Requirements:
(1) In the passage on the Hyrcanian forest, what was the mean annual precipitation recorded for the study area?
(2) Please quote the passage on the Hyrcanian forest word for word, starting where the words containing "Materials and methods" begin and ending with "material (Anonymous 1995).".

Document text:

The Hyrcanian forest (Caspian forest) is a green belt which extends over the northern slopes of the Alborz mountain ranges, and covers the southern coasts of the Caspian Sea in Iran. This forest covers land situated at altitudes from 0 to 2800 m above sea level (a.s.l.) and includes multiple forest types composed of 80 woody species of vegetation (trees and shrubs). Due to a humid temperate climate and fertile soil, this region is highly productive (Sagheb Talebi et al. 2014). The Hyrcanian forest is one of the last remnants of natural deciduous forest in the world. Native and endangered tree species include Gleditschia caspica Desf. (Caspian honey locust), Pterocarya fraxinifolia Land. (false walnut), Parrotia persica C.A.M. (Persian ironwood), Zelkova carpinifolia (Pall.) Dipp. (Siberian elm), Buxus hyrcana Pojark (box tree), Populus caspica Bornm. (Caspian poplar), and conifer species such as Taxus baccata L. (yew) and Thuja orientalis L. (oriental arbor-vitae) (Knapp 2005; Sagheb Talebi et al. 2014). Oriental beech (Fagus orientalis) is a major industrial species in the Hyrcanian forests, and beech forest (Fagetum) is the typical forest type at altitudes from 700 to 2000 m a.s.l.
The Hyrcanian forests are affected by construction of new roads, which clearly have irrefutable socioeconomic benefits, but may have negative impacts on the environment and ecosystem. To date, efforts have been made to understand, quantify, and where possible, offset the impacts of forest roads on adjacent ecosystems in the Hyrcanian forest (e.g., Lotfalian et al. 2012). However, there is currently no comprehensive study which analyzes the potential impact of forest roads on soil (e.g., N, P, K, C, and bulk density) and vegetation characteristics within the Hyrcanian forest, which are characteristics vital to a functioning ecosystem. The main aims of the current study are to estimate the size of the road-effect zone and to identify the main environmental changes due to forest roads. Specifically, we aim to evaluate the road-effects on: (1) the composition of herbaceous species and tree regeneration (up to 100 m distance from the forest road); (2) the light regime; and (3) soil properties, potentially related to changes in the ecosystem functions and composition. We hope that results will inform stakeholders in the decision-making process for new road construction projects, as well as maintaining old roads, while considering their effect on adjacent beech stands.
Materials and methods
Study area
The study was performed in the Kheyrud forest (Lat. 36°33′41″–36°33′51″N; Long. 50°33′14″–50°33′28″E; WGS84), which is located within the Hyrcanian forest, Northern Iran. Fifty-five years of meteorological records (1961–2015), measured by the meteorological station nearest to the study area (Nowshahr Meteorological Station: Lat. 36°39′N; Long. 51°30′E; 23 m a.s.l, 7 km from study area) characterized the mean annual precipitation as 1300 mm, with the heaviest precipitation occurring in the fall, with October and August as the wettest (average 235 mm) and driest (average 42 mm) months, respectively. The mean annual temperature was 17 °C, whereby February and August are the coldest (7.1 °C) and warmest (25.1 °C) months, respectively. The lithological substrate was mainly calcareous parent material (Anonymous 1995).

Rows:
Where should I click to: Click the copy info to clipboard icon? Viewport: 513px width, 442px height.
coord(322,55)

* * *

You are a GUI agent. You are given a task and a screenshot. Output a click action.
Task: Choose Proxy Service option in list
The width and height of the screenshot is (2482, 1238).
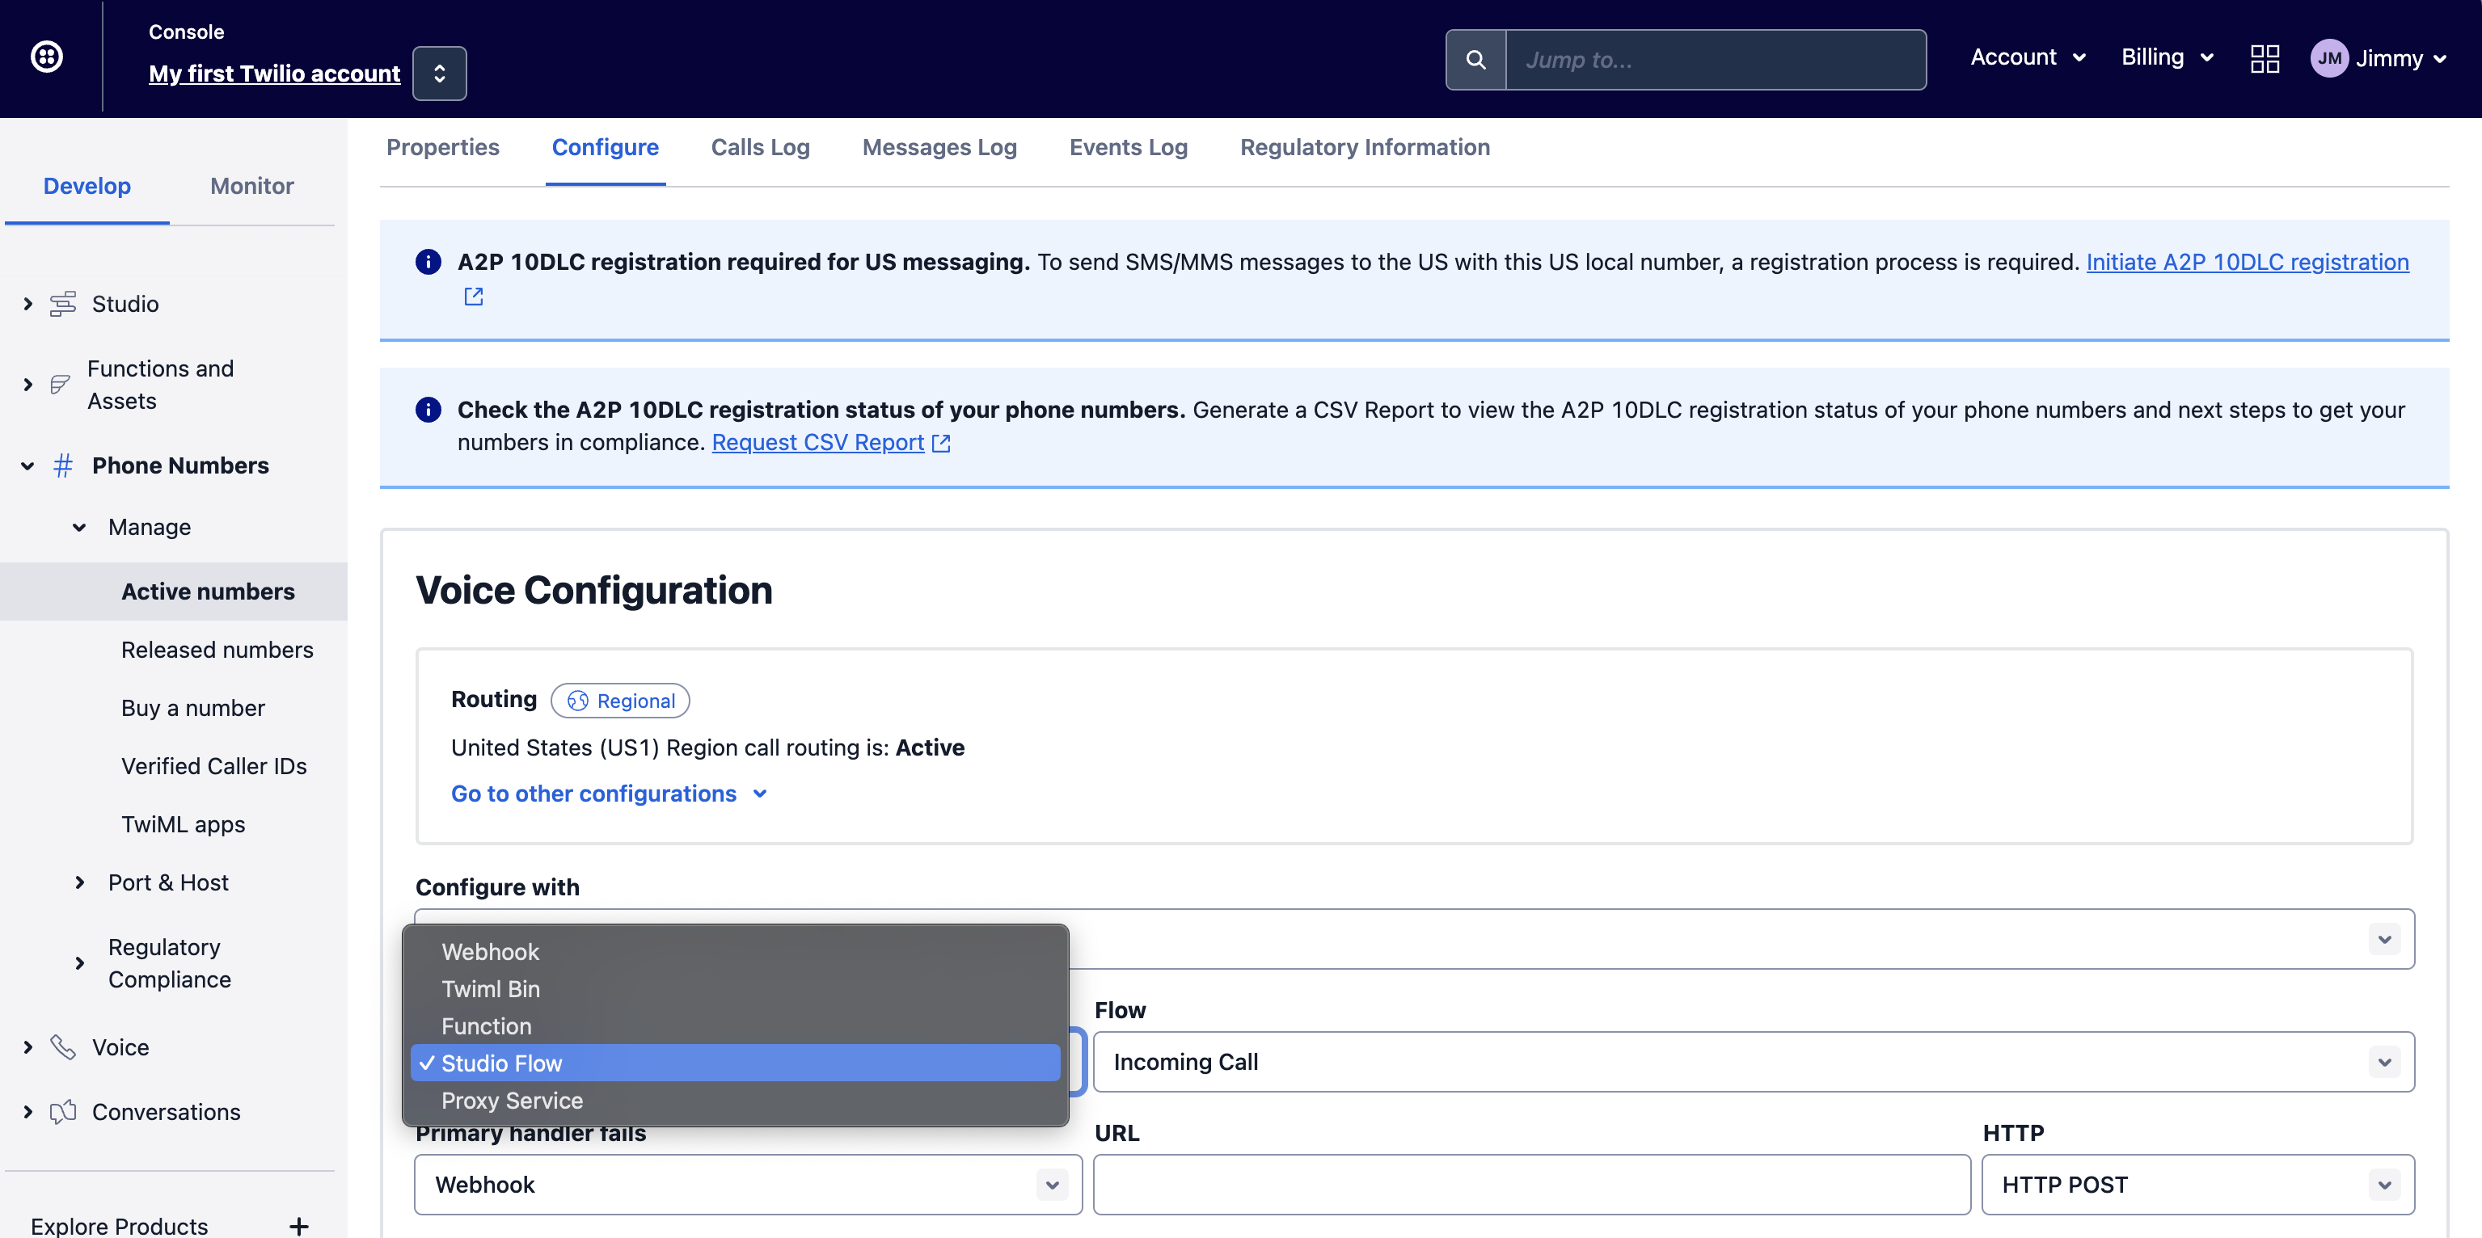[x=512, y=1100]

---

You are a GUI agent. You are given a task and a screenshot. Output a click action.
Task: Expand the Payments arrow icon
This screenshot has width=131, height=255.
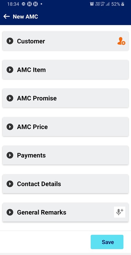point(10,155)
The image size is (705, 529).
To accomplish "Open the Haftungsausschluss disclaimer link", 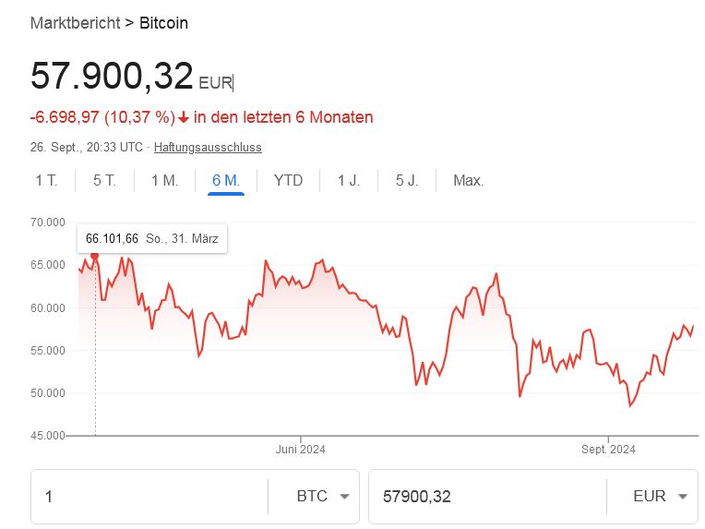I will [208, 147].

Solutions for each task:
(1) 1300 mm

(2)
Materials and methods
Study area
The study was performed in the Kheyrud forest (Lat. 36°33′41″–36°33′51″N; Long. 50°33′14″–50°33′28″E; WGS84), which is located within the Hyrcanian forest, Northern Iran. Fifty-five years of meteorological records (1961–2015), measured by the meteorological station nearest to the study area (Nowshahr Meteorological Station: Lat. 36°39′N; Long. 51°30′E; 23 m a.s.l, 7 km from study area) characterized the mean annual precipitation as 1300 mm, with the heaviest precipitation occurring in the fall, with October and August as the wettest (average 235 mm) and driest (average 42 mm) months, respectively. The mean annual temperature was 17 °C, whereby February and August are the coldest (7.1 °C) and warmest (25.1 °C) months, respectively. The lithological substrate was mainly calcareous parent material (Anonymous 1995).